I recently came across an XSS vulnerability in the Tamper Data plug-in for Firefox.
Tamper Data is capable of generating HTML based graphs of request timings. The graph view includes a variety of information about the requests, such as HTTP status, timing, and URL.
The displayed URLs are not sanitized before being printed to the output stream, this allows malicious users to inject HTML into the Graph View's DOM.
An attacker can trigger this vulnerability by various methods.
One method might be to convince a naive user to visit a specially crafted URL that contains a malicious script, while Tamper Data is activated.
Another method might be to convince the victim to surf into a site which the attacker controls.
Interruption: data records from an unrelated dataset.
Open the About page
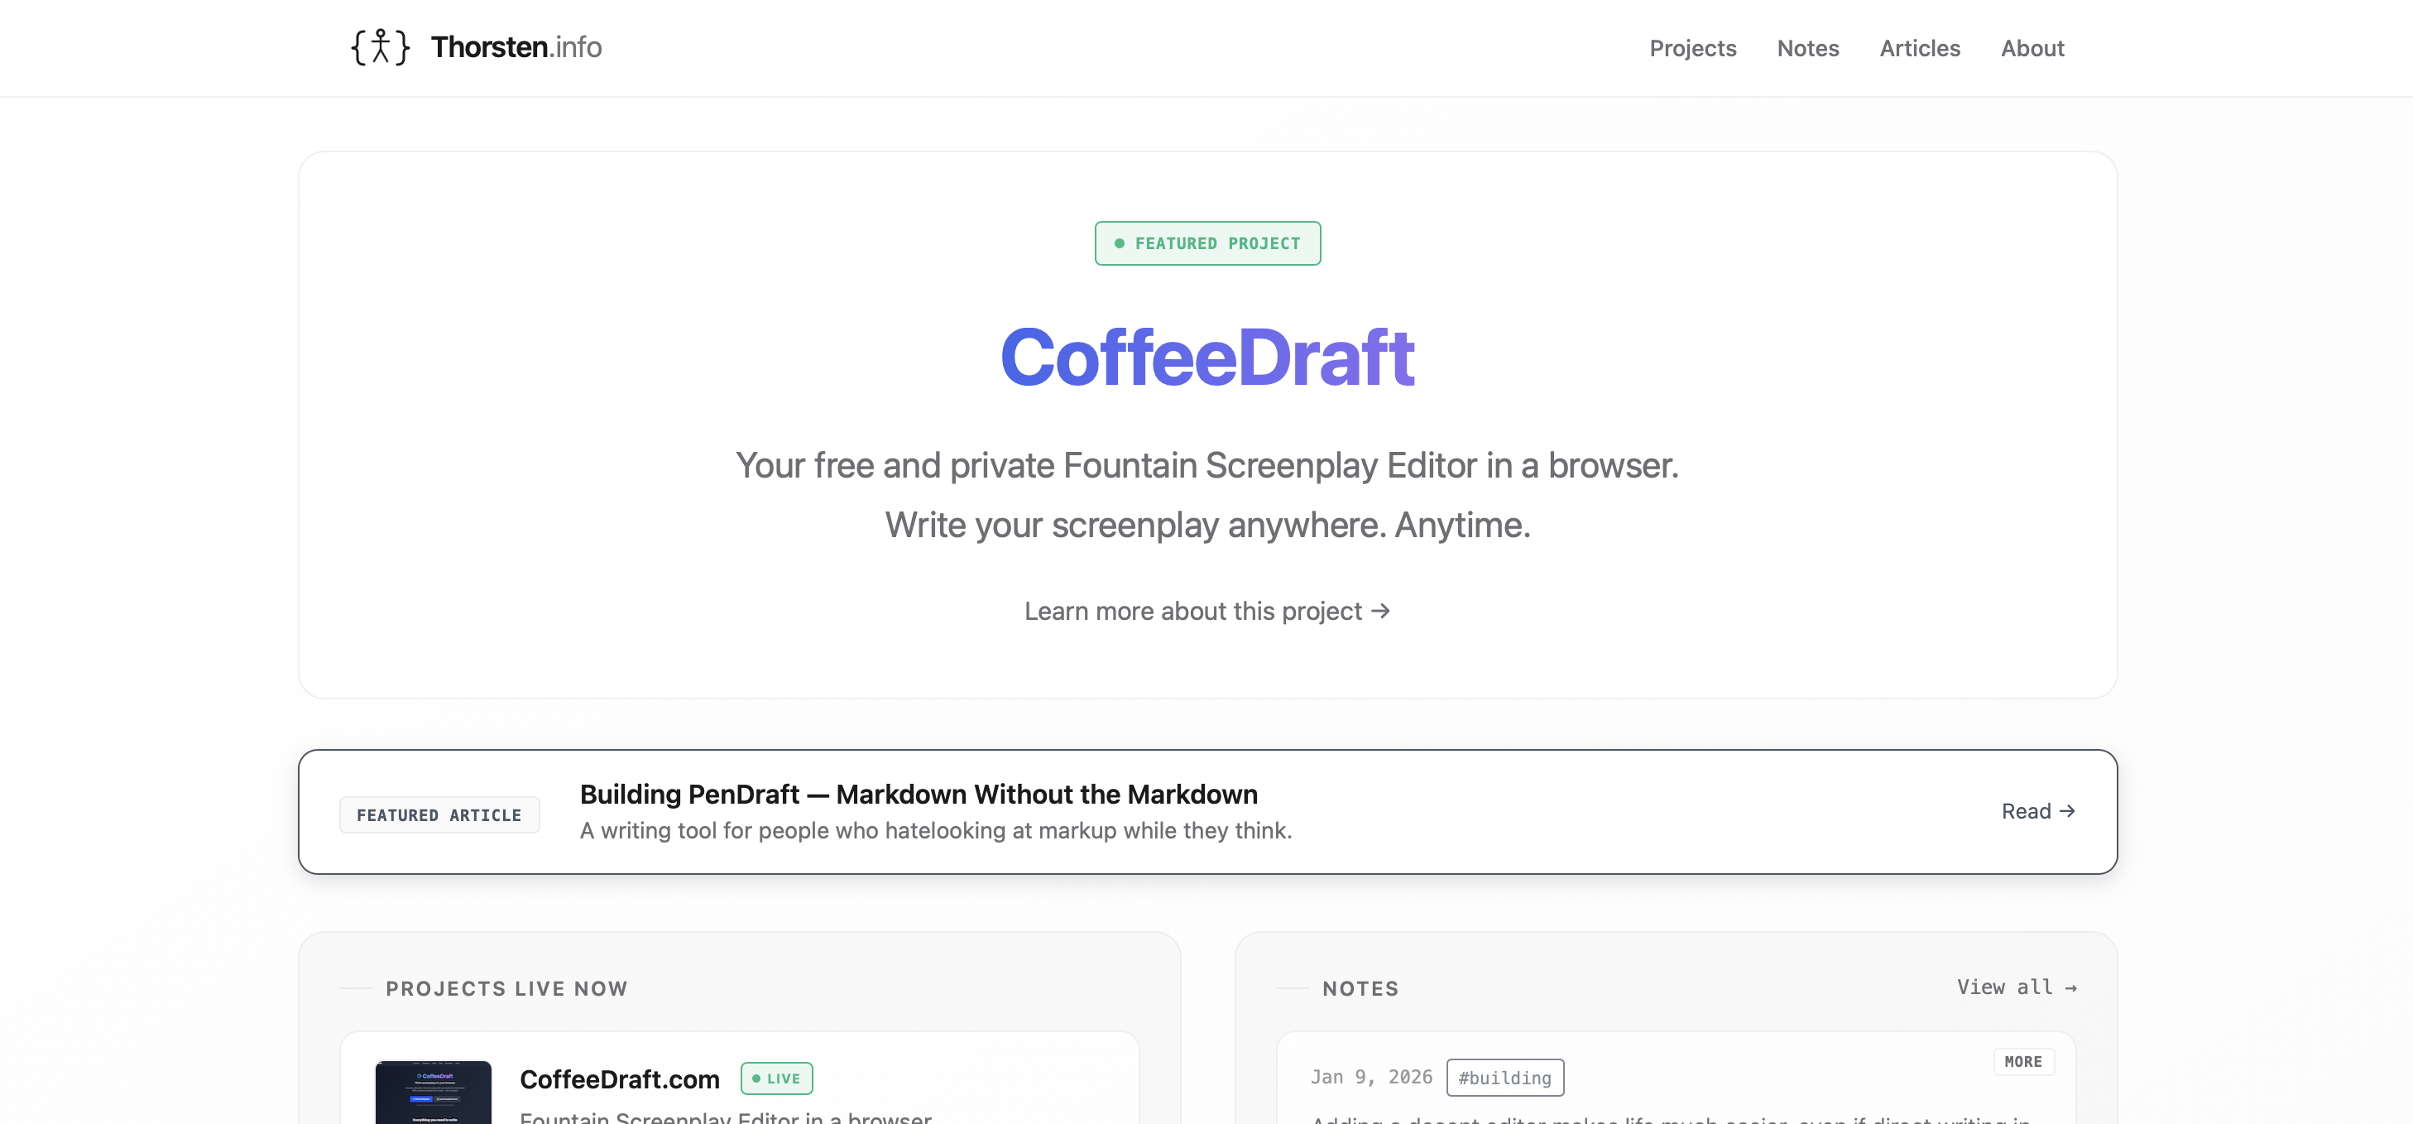The height and width of the screenshot is (1124, 2413). [2033, 48]
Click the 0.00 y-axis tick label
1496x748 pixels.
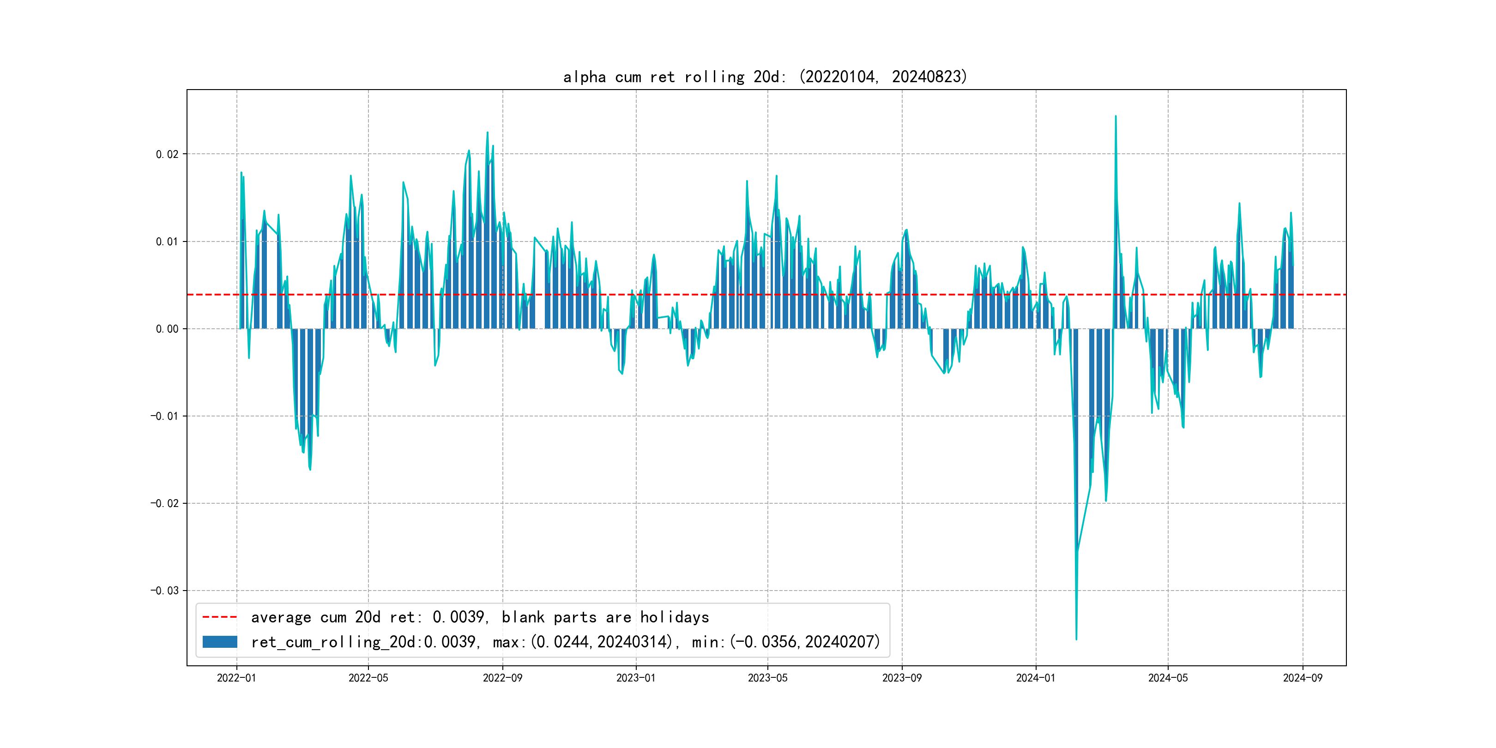click(167, 329)
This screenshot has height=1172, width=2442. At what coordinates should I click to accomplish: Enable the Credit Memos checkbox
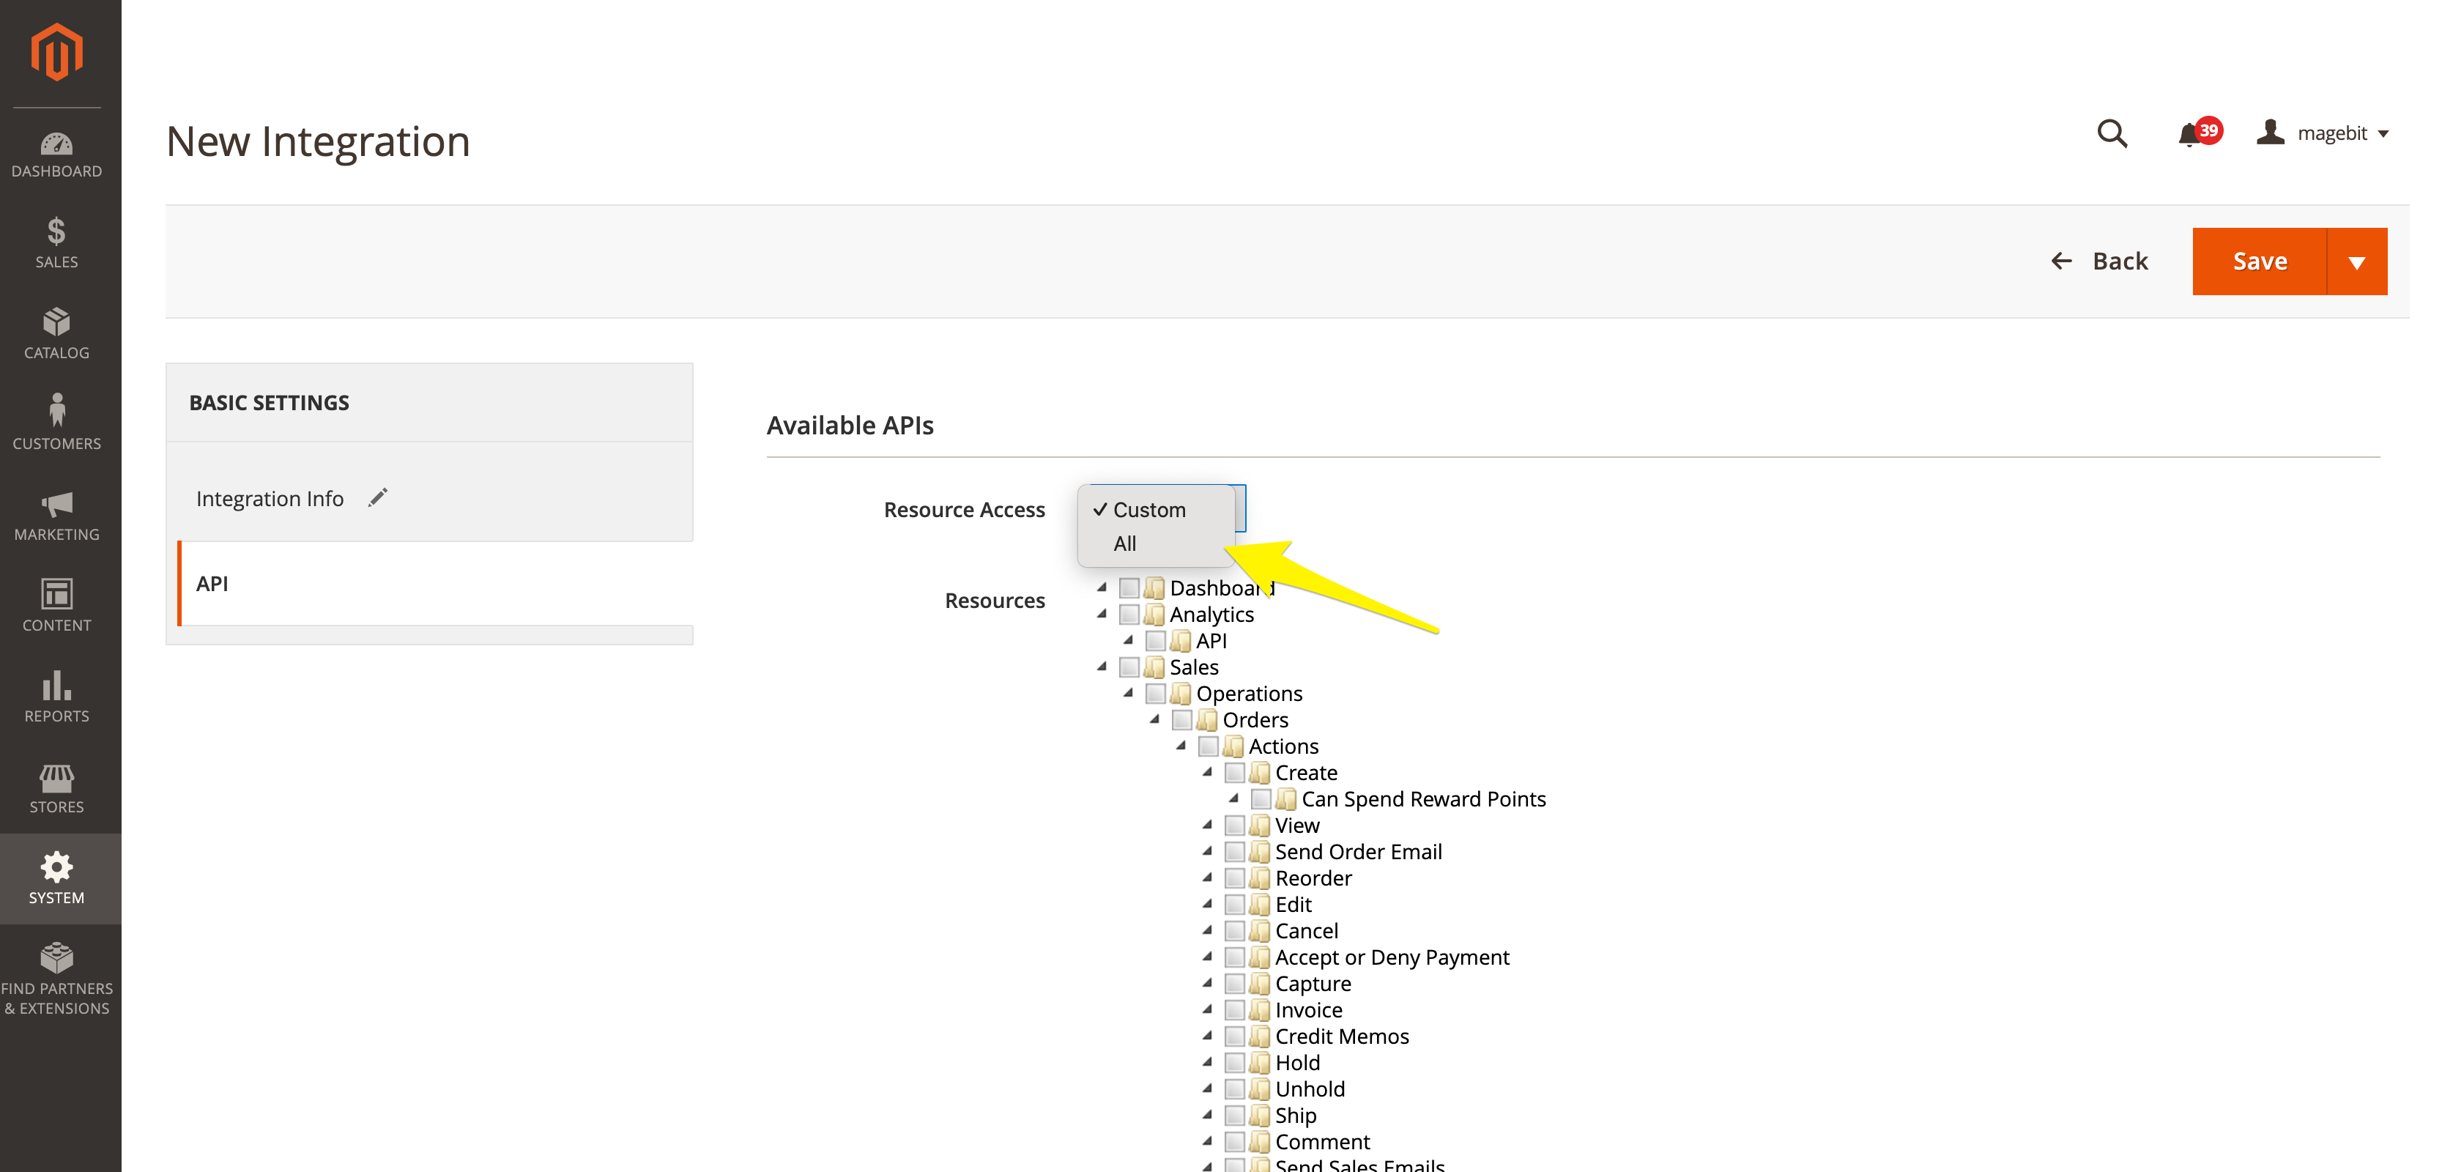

The attacker can then make the site cause the victim's browser to initiate a request to a URL which contains HTML of the attacker's choice.
If the victim runs the "Graph All" feature after the malicious URL has been captured by Tamper Data, the attacker's HTML will be rendered in the context of the Graph view's DOM, enabling the attacker to run malicious scripts, as shown below:
1) Information Leakage: This vulnerability can be exploited to access data displayed on the victim's Graph View page.
2) Phishing: This vulnerability can be exploited to display false information on the victim's Graph View page.
Firefox 3.0, Tamper Data 10.0.4
A new version (10.1.0) of Tamper Data has been released in order to address this issue.
I would like to thank Tamper Data's author, Adam Judson, for his quick response and the efficient way in which he handled this security issue.